“My dear Leonard, you're using your eye-glass; when that happens you're never responsible for what you see.” Her words came more slowly and with a touch of languid amusement. Her composure was suddenly restored.
Then for the first time Loder changed his position. Moved by an impulse he made no effort to dissect, he stepped back to Eve's side and slipped his arm through hers—successfully concealing his left hand.
The warmth of her skin through her long glove thrilled him unexpectedly. His impulse had been one of self-defence, but the result was of a different character. At the quick contact the wish to fight for—to hold and defend—the position that had grown so dear woke in renewed force. With a new determination he turned again towards Lillian.
“I caught the same impression—without an eyeglass,” he said. “Why did you look like that?” He asked the question steadily and with apparent carelessness, though, through it all, his reason stood aghast—his common-sense cried aloud that it was impossible for the eyes that had seen his face in admiration, in love, in contempt, to fail now in recognition. The air seemed breathless while he spoke and waited.

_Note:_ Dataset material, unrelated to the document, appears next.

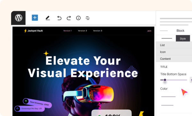This screenshot has height=116, width=192.
Task: Click the yellow sparkle star graphic
Action: pos(46,53)
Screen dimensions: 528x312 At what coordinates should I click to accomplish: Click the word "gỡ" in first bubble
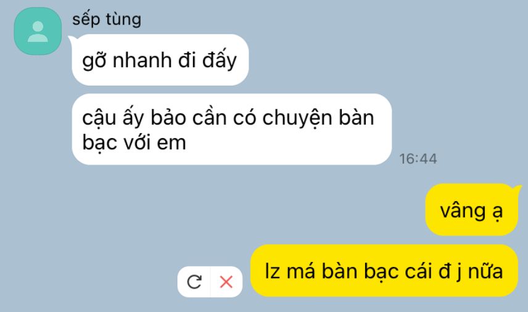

His impression of Lillian was a mere shimmering of gold dress and gold hair; all that he was really conscious of was the pressure of his hand on Eve's arm and the warmth of her skin through the soft glove. Then, abruptly, the mist lifted. He saw Lillian's eyes—indifferent, amused, slightly contemptuous; and a second later he heard her voice.
“My dear Jack,” she said, sweetly, “how absurd of you! It was simply the contrast of your eyes peering over Leonard's hair It was like a gorgeous sunset with a black cloud overhead.” She laughed. “Do you see what I mean, Eve?” She affected to see Eve for the first time.
Eve had been looking calmly ahead. She turned now and smiled serenely. Loder felt no vibration of the arm he held, yet by an instant intuition he knew that the two women were antagonistic. He experienced it with the divination that follows upon a moment of acute suspense. He understood it, as he had understood Lillian's look of recognition when his forehead, eyes, and nose had shown him to be himself; her blank surprise when his close-shaven lip and chin had proclaimed him Chilcote.
He felt like a man who has looked into an abyss and stepped back from the edge, outwardly calm but mentally shaken. The commonplaces of life seemed for the moment to hold deeper meanings. He did not hear Eve's answer, he paid no heed to Lillian's next remark. He saw her smile and turn to the red-haired man; finally he saw her move on into the supper-room, followed by her little court. Then he pressed the arm he was still holding. He felt an urgent need of companionship—of a human expression to the crisis he had passed.
“Shall we get out of this?” he asked again.
Eve looked up. “Out of the room?” she said.
He looked down at her, compelling her gaze. “Out of the room—and the house,” he answered. “Let us go-home.”